Memcpy3D fails in release Code runs in debug, not release

Just in case anyone has any ideas. My code runs fin in both emulator modes, and in debug. However, when I run it in release mode, the CudaMemcpy3D calls that are using streams fail (they work in the version without streams)! I could have sworn that they where working last week, and wonder if it is a windows update that is causing the problem, as I went back to my earlier code after I thought it was sorted to check as other pieces of code I am working on started failing in strange ways.

So I guess I have two questions.

  1. Has anyone started having problems with the CUDA memory transfers/allocations etc as a result of a system update?

  2. Can anyone spot what is wrong with the following piece of code?

    params->srcPtr.ptr = spatial_derivatives[0] + jBLOCK_X + kBLOCK_Y*NX;
    params->dstPtr.ptr = d_Ixy;
    CUDA_SAFE_CALL( cudaMemcpy3DAsync(params, *stream) );

    params->srcPtr.ptr = spatial_derivatives[1] + jBLOCK_X + kBLOCK_Y*NX;
    params->dstPtr.ptr = d_Ixz;
    CUDA_SAFE_CALL( cudaMemcpy3DAsync(params, *stream) );

    params->srcPtr.ptr = spatial_derivatives[2] + jBLOCK_X + kBLOCK_Y*NX;
    params->dstPtr.ptr = d_Iyz;
    CUDA_SAFE_CALL( cudaMemcpy3DAsync(params, *stream) );

    params->srcPtr.ptr = spatial_derivatives[3] + jBLOCK_X + kBLOCK_Y*NX;
    params->dstPtr.ptr = d_Ixt;
    CUDA_SAFE_CALL( cudaMemcpy3DAsync(params, *stream) );

    params->srcPtr.ptr = spatial_derivatives[4] + jBLOCK_X + kBLOCK_Y*NX;
    params->dstPtr.ptr = d_Iyt;
    CUDA_SAFE_CALL( cudaMemcpy3DAsync(params, *stream) );

    params->srcPtr.ptr = spatial_derivatives[5] + jBLOCK_X + kBLOCK_Y*NX;
    params->dstPtr.ptr = d_Izt;
    CUDA_SAFE_CALL( cudaMemcpy3DAsync(params, *stream) );

    params->srcPtr.ptr = spatial_derivatives[6] + jBLOCK_X + kBLOCK_Y*NX;
    params->dstPtr.ptr = d_Ix2;
    CUDA_SAFE_CALL( cudaMemcpy3DAsync(params, *stream) );

    params->srcPtr.ptr = spatial_derivatives[7] + jBLOCK_X + kBLOCK_Y*NX;
    params->dstPtr.ptr = d_Iy2;
    CUDA_SAFE_CALL( cudaMemcpy3DAsync(params, *stream) );

    params->srcPtr.ptr = spatial_derivatives[8] + jBLOCK_X + kBLOCK_Y*NX;
    params->dstPtr.ptr = d_Iz2;
    CUDA_SAFE_CALL( cudaMemcpy3DAsync(params, *stream) );

Many thanks


If anyone can post an example of cudaMemcpy3D that uses the offsets in the parameters structure I would appreciate it, they are ignored when I try using them.
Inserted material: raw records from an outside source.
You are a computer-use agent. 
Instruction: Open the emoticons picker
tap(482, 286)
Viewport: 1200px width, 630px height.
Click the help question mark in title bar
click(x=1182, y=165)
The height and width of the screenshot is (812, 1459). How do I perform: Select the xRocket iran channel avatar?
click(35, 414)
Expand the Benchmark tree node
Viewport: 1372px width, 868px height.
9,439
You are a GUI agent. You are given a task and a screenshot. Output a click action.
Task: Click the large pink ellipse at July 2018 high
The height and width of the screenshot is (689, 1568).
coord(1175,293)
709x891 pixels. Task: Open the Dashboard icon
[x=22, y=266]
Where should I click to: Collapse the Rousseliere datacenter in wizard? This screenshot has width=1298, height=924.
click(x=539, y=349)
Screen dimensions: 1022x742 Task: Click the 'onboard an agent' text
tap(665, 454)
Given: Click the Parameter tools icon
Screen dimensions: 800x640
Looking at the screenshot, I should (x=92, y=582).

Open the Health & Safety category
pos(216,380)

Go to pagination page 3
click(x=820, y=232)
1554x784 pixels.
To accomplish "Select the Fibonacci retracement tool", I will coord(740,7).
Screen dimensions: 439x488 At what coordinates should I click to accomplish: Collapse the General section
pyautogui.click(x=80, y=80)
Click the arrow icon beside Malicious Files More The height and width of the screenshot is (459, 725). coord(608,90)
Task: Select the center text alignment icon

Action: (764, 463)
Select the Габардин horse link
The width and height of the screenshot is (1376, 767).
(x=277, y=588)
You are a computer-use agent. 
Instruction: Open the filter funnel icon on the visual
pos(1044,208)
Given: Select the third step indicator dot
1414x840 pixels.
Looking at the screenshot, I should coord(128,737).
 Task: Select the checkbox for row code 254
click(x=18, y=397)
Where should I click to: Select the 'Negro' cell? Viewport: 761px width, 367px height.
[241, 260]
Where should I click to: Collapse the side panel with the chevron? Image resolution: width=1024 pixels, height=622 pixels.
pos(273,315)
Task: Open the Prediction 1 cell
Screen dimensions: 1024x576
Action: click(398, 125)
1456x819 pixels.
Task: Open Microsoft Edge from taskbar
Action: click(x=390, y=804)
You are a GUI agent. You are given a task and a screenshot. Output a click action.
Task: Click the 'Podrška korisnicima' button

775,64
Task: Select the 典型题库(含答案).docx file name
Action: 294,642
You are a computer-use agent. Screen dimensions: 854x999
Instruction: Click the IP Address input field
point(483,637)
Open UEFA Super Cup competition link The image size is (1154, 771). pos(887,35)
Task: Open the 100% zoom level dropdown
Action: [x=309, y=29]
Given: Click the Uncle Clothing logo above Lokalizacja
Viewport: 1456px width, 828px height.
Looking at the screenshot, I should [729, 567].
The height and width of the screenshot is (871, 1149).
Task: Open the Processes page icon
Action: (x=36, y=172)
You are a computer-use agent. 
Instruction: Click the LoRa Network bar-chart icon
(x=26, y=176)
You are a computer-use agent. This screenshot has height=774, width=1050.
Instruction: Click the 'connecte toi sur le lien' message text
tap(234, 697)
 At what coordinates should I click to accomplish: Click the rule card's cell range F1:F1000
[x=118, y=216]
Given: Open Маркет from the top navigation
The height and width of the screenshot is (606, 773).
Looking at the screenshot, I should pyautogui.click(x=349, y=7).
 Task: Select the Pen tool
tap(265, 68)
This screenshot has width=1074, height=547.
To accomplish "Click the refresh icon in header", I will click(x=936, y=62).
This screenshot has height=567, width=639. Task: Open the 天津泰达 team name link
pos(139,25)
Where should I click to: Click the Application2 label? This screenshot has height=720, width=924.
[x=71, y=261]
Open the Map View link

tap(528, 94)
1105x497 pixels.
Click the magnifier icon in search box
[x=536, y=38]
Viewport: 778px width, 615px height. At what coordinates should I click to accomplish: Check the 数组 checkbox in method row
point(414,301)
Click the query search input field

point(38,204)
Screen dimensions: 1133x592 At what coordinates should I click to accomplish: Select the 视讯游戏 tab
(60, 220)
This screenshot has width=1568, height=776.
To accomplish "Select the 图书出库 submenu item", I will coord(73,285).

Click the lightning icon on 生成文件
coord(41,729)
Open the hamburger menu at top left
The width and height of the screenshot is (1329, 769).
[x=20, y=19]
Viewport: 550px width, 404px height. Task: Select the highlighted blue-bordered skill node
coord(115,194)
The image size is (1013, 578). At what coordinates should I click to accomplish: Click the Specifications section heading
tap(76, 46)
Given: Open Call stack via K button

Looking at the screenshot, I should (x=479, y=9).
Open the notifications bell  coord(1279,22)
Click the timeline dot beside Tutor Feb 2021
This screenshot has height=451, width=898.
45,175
I can confirm that I have this exact same problem. cudaMemcpy3DAsync fails, where cudaMemcpy3D runs just fine.

cudaMemcpyToArrayAsync works just fine.

This is on CUDA 2.0, with driver 178.28, Visual Studio 2005 Express on Windows XP 32 bit and with a GTX 280.


In the end it turned out that the problem was caused by me not using page locked memory for the Async version (not a requirement for the standard one). This memory is gained through cudaMallocHost. Also this memory has to be allocated in the thread it is going to be used in, and cannot be passed between threads by passing pointers.

Hope this helps